Governo argentino ignora pedido da Procuradoria da Bolívia e não extraditará Evo Morales

(Foto: Reprodução/Agência Brasil)

O governo da Argentina, comandado por Alberto Fernández, não extraditará o ex-presidente boliviano Evo Morales nem seus filhos, que hoje vivem com o pai em um endereço desconhecido em Buenos Aires.

Na quarta-feira (18), a Procuradoria da Bolívia emitiu uma ordem que obriga Evo a prestar depoimento ao Ministério Público, após a denúncia de seu suposto envolvimento com crimes de sedição e terrorismo.

O ministro do Interior, Arturo Murillo, pediu ao Ministério Público que iniciasse uma investigação com base em um áudio no qual supostamente se escuta a voz de Evo dando instruções a um de seus partidários, o cocaleiro Faustino Yucra, para bloquear estradas e interromper o fornecimento de alimentos a algumas cidades bolivianas. O objetivo seria desestabilizar o atual governo, da sua opositora Jeanine Añez.

A presidência da Argentina recebeu a ordem de condução coercitiva, mas lembrou que o ex-líder da Bolívia tem status de refugiado no país, condição que o exclui das regras do acordo de extradição estabelecido entre as duas nações.

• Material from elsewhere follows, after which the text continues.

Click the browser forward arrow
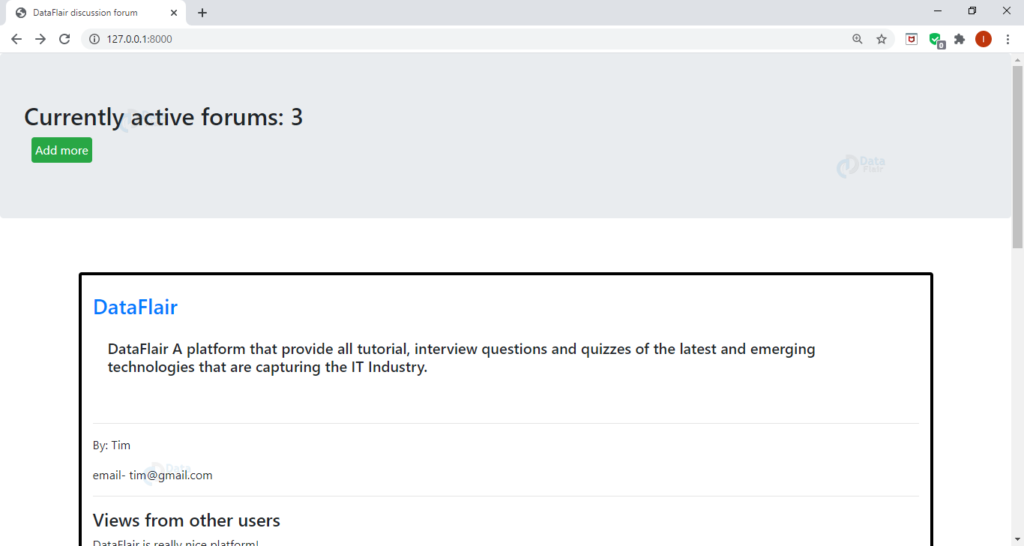The width and height of the screenshot is (1024, 546). point(40,39)

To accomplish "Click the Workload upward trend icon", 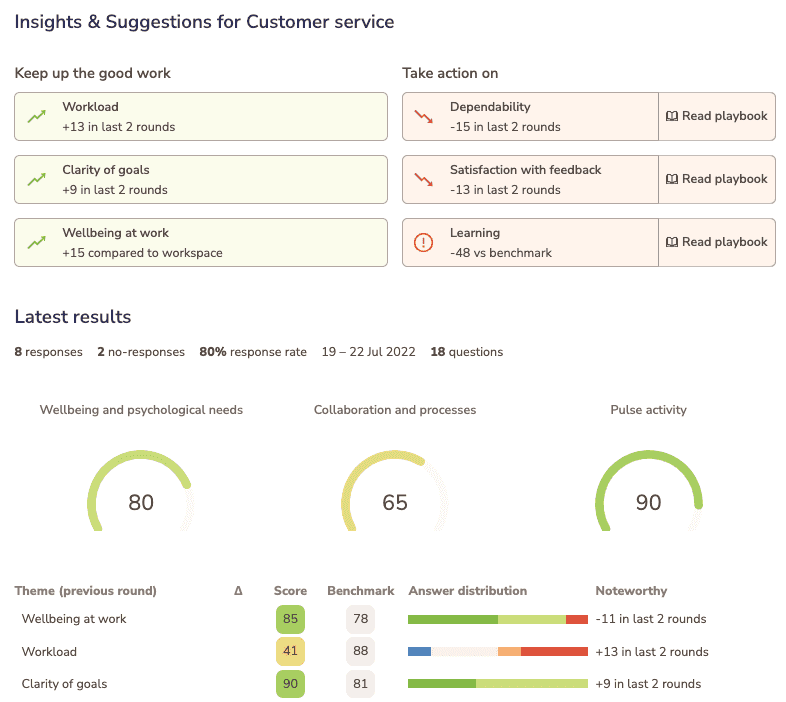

Segundo integrantes do governo argentino, a segurança da casa onde o boliviano vive em Buenos Aires será reforçada para que as reuniões de Evo com representantes do seu partido, o MAS (Movimento para o Socialismo), possam continuar sendo realizadas normalmente.

A chancelaria argentina afirmou que não haverá uma resposta formal ao pedido do Ministério Público boliviano e que Evo tem “imunidade e proteção diplomática”.